Sydney in the red as Wellington manages gains
Australian shares were marginally weaker, with the S&P/ASX 200 down 0.1% at 8,717.10.
Liontown Resources slid 4.78%, Objective Corp fell 4.28% and Newmont Corporation declined 4.08%.
In contrast, New Zealand's S&P/NZX 50 rose 0.16% to 13,548.13, supported by gains in Synlait Milk, up 3.23%, Pacific Edge, which climbed 2.78%, and NZX, which advanced 2.6%.
Innes said bond markets were sending a calmer signal, with duration catching a bid and "the front end outperforming, which fits with a market that is not panicking about growth but is happy to park risk temporarily."
Dollar weaker against regional peers as oil prices rise
In currency markets, the dollar weakened modestly, last trading down 0.15% on the yen at JPY 155.83, as it lost 0.25% against the Aussie to AUD 1.4902 and slipped 0.1% on the Kiwi to change hands at NZD 1.7212.

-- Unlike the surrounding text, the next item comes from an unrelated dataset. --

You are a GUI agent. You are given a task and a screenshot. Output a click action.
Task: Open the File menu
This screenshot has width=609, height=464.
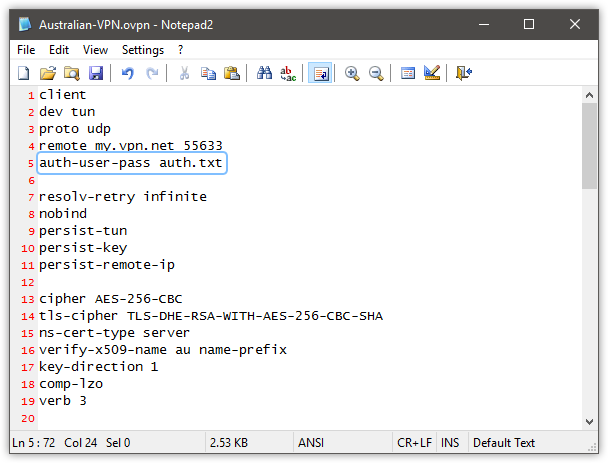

Innes said foreign exchange was "the dog that did not bark," adding that "when FX goes quiet while everything else flails, it usually tells you this is not a macro shock."
Oil prices edged higher, with Brent crude futures last up 0.52% on ICE at $62.26 per barrel, and the NYMEX quote for West Texas Intermediate rising 0.5% to $58.37.